= ACTIVITY 1 =
From the text on the Dutch ship Beschermer, give again the passage from "Beschermer was a" up to and including "of the Netherlands.".
= ACTIVITY 2 =
Rewrite the paragraph beginning "On 11 October 1797" in the text on the Dutch ship Beschermer as a short list that keeps its main facts.

= PAGE EXCERPT =
===

General characteristics
- Class & type: 54-gun fourth-rate ship of the line
- Tons burthen: 1,051 67⁄94 (bm)
- Length: 145 ft 1 in (44.2 m) (gundeck); 118 ft 7 in (36.1 m) (keel);
- Beam: 40 ft 10 in (12.4 m)
- Depth of hold: 16 ft 4 in (5.0 m)
- Sail plan: Full-rigged ship
- Armament: In British service; Lower gundeck: 24 × 18-pounder guns; Upper gundeck: 24 × 32-pounder carronades; Quarterdeck: 6 × 32-pounder carronades; Forecastle: 2 × 32-pounder carronades; As refitted; 20 × 24-pounder guns; 20 × 18-pounder guns; Quarterdeck: 6 × 6-pounder guns; Forecastle: 2 × 6-pounder guns;

= Dutch ship Beschermer (1784) =

Beschermer was a 54-gun ship of the line of the Dutch States Navy. The order to construct the ship was given by the Admiralty of the Noorderkwartier. In 1795 she became part of the Batavian Navy, following the French invasion of the Netherlands.

On 11 October 1797 Beschermer took part in the Battle of Camperdown under Captain Dooitze Eelkes Hinxt. The ship escaped the battle after Hinxt was severely wounded. On 30 August 1799 Beschermer, under Captain Eilbrach, was surrendered to the British during the Vlieter incident. The Royal Navy then commissioned the ship as HMS Beschermer and used her in various subsidiary roles.

In 1801 Beschermer served as a guard ship in the Swin. She was fitted as a storeship in 1805. Beschermer was lent to the East India Dock Company for use as a hulk at Blackwall in 1806 until she was sold for breaking up in September 1838. Beschermer was eventually broken up in 1838.

===

= EXERCISE DATA =
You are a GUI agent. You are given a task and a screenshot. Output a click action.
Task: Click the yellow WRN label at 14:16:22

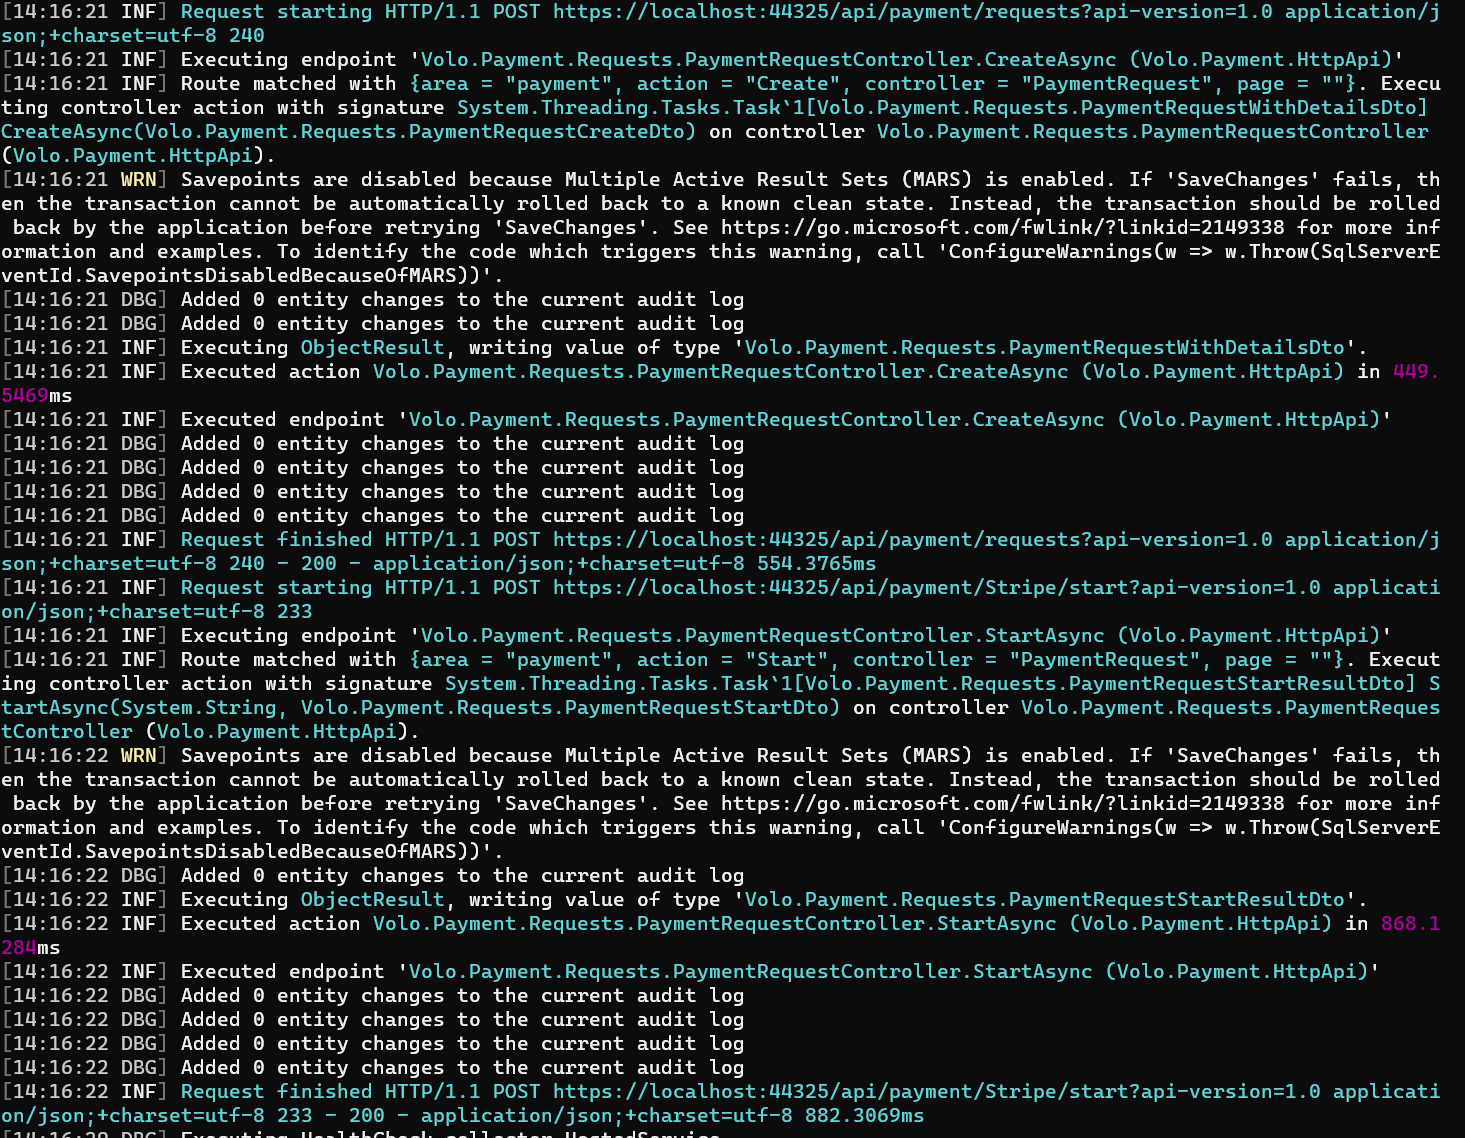coord(139,756)
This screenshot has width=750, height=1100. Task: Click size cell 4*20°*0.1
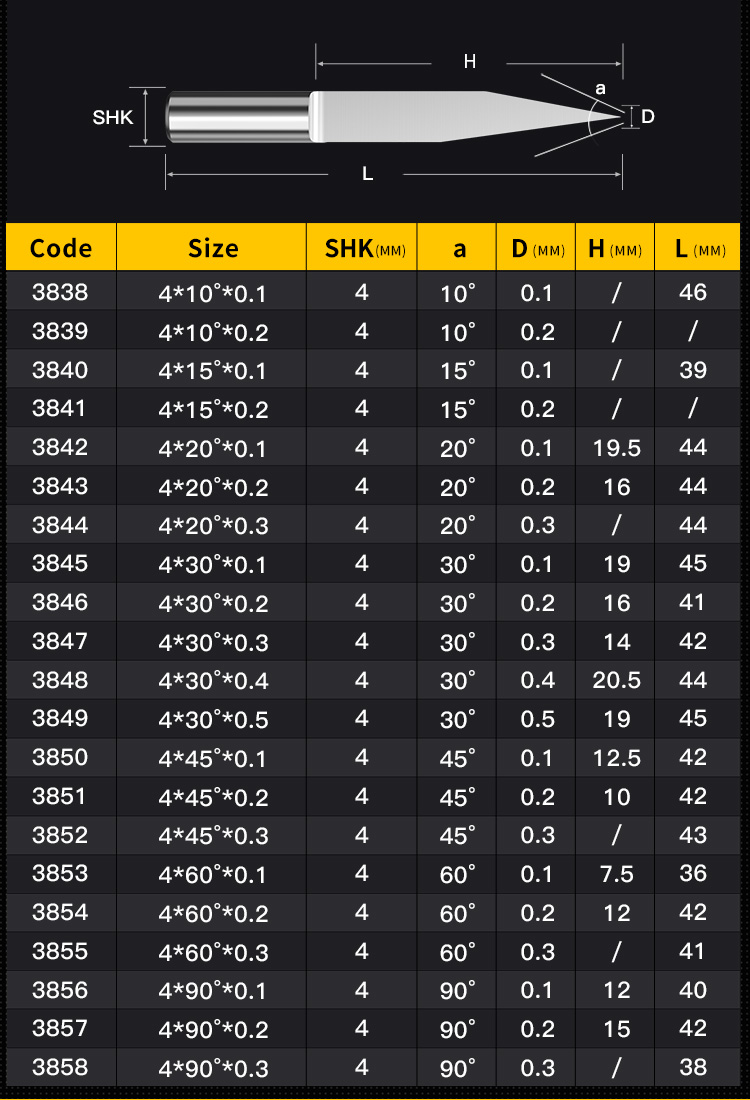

===

= ANSWER AREA 1 =
Beschermer was a 54-gun ship of the line of the Dutch States Navy. The order to construct the ship was given by the Admiralty of the Noorderkwartier. In 1795 she became part of the Batavian Navy, following the French invasion of the Netherlands.

= ANSWER AREA 2 =
- 11 October 1797: Beschermer fought at the Battle of Camperdown under Captain Dooitze Eelkes Hinxt and escaped after Hinxt was severely wounded.
- 30 August 1799: under Captain Eilbrach, she was surrendered to the British during the Vlieter incident.
- Afterward: the Royal Navy commissioned her as HMS Beschermer and used her in various subsidiary roles.